TASK. Hunt through the entries for the word "agent" and copy each line in which it appears.

Stored records.

___

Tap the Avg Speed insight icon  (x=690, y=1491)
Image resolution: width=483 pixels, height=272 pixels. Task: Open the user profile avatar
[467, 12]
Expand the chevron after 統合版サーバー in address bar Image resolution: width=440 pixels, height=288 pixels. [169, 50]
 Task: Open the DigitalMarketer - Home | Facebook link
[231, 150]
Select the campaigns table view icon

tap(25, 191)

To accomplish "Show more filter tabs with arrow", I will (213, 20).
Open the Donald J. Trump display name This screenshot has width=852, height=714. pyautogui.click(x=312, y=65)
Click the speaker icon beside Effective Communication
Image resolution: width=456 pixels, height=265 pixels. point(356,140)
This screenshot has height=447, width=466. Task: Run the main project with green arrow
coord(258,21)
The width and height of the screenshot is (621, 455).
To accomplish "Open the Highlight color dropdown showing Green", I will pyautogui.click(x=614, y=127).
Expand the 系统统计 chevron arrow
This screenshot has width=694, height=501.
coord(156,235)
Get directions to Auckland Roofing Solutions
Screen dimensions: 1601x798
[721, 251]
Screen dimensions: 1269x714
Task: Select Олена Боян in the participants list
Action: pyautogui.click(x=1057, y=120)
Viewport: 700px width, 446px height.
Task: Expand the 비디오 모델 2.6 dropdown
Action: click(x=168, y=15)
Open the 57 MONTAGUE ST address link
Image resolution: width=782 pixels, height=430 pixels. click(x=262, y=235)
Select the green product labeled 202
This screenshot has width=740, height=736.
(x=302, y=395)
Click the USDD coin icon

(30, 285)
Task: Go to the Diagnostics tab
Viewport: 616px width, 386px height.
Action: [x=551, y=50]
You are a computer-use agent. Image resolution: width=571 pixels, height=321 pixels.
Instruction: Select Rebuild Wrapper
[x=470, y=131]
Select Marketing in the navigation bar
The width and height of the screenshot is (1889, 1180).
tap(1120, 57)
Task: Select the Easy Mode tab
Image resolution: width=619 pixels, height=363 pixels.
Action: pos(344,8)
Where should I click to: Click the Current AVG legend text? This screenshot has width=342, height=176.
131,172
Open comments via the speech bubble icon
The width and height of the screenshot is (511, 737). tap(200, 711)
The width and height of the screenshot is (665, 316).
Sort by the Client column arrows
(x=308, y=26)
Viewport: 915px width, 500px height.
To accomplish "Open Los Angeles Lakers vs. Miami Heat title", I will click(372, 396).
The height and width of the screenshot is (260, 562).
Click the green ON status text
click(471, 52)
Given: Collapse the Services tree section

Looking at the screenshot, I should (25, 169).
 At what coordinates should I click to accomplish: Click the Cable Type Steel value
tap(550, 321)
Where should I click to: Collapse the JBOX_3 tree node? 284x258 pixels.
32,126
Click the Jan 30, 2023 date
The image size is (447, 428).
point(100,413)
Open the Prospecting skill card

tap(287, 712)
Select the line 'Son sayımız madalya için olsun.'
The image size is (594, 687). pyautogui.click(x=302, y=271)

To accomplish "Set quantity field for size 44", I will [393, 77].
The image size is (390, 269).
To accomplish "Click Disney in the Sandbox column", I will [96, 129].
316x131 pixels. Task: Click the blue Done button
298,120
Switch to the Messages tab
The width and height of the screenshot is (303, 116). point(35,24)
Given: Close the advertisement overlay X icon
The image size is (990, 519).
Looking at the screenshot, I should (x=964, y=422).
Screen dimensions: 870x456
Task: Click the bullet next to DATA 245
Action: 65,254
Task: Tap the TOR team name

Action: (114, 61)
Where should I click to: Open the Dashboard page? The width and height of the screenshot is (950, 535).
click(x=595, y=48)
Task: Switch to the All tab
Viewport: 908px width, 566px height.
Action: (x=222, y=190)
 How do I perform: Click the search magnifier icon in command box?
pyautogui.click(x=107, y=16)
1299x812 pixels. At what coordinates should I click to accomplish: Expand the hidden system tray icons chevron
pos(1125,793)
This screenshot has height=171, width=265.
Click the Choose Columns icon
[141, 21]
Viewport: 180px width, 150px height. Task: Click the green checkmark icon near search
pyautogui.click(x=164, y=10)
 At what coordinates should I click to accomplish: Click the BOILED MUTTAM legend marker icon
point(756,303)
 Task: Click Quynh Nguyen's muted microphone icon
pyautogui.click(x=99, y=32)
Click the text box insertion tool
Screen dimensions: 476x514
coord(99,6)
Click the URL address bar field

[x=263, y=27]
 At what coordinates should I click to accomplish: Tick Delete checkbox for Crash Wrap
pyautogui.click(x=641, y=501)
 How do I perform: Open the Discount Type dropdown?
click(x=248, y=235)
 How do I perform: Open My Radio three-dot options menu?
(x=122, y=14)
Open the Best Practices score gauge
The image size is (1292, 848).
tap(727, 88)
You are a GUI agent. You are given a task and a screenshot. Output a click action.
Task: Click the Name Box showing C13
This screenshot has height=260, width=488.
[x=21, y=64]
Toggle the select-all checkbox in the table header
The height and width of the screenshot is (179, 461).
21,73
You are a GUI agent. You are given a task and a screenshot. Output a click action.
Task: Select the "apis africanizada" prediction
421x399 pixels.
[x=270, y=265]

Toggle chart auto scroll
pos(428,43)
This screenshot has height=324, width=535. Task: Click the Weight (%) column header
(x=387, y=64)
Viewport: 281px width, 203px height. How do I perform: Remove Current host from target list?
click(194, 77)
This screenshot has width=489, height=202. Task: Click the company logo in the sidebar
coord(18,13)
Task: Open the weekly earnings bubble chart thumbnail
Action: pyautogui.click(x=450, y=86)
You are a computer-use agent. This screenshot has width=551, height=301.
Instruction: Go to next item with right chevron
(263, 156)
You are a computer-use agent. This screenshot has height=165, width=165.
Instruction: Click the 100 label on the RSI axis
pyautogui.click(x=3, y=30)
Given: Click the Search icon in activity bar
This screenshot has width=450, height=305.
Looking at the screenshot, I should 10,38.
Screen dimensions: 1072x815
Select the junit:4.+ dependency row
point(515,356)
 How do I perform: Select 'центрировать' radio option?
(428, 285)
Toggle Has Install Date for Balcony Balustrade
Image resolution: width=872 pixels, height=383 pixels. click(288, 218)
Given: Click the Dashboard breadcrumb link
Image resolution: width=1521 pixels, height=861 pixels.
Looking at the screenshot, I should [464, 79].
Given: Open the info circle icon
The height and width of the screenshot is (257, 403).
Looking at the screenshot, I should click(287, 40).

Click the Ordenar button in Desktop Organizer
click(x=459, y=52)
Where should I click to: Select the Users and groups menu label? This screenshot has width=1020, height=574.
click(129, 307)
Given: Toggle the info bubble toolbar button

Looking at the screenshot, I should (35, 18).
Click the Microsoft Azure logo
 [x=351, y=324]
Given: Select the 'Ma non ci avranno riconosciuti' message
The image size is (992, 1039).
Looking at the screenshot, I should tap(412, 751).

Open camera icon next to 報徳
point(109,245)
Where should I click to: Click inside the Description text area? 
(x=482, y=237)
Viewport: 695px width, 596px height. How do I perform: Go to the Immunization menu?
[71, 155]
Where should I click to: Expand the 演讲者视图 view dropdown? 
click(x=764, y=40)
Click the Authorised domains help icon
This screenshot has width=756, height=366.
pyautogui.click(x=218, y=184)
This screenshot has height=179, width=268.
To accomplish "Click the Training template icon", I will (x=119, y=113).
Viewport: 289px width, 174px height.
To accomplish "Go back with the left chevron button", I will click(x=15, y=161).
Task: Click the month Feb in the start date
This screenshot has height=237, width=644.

___

TASK RESPONSE.
You are a computer-use agent. Image resolution: width=571 pixels, height=321 pixels.
You are a GUI agent. You are given a task and a screenshot. Output a click action.
You are a GUI agent. You are given a task and a screenshot. Output a click action.
You are a computer-use agent. This screenshot has width=551, height=301.
You are a computer-use agent. This screenshot has height=165, width=165.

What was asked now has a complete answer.